[GIVEN PROBLEM]: Please read the article on threading below and answer: what happens when several threads update the same global variable at the same time?

[PASSAGE]:
# # # #

Simplify Threading for Linux* and Itanium® Processors

Submit New Article

Last Modified On :   August 17, 2009 12:10 PM PDT
Rate
 


Introduction
By Matt Gillespie

Developers must thread their applications properly in order to get the best performance out of the parallel architectures in Intel® processors. Threading is particularly essential for large enterprise applications that handle many simultaneous transactions, such as those deployed on Itanium®-based systems.

While threading is extremely powerful, it must be done properly to avoid introducing errors or severe performance penalties. For example, if multiple threads simultaneously update the same global variable, a race condition will occur, which can cause data loss. If the developer attempts to address race conditions using improper synchronization techniques, the overhead associated with that synchronization can waste enough processor resources to cause unacceptable performance deficits. An improperly threaded application can therefore perform far worse than the serial version it replaces.

# # # #

[GIVEN MATERIAL]:

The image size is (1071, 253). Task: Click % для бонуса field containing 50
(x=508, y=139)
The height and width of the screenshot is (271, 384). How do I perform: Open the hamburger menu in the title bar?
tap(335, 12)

# # # #

[COMPLETED EXERCISE]: A race condition occurs, which can cause data loss.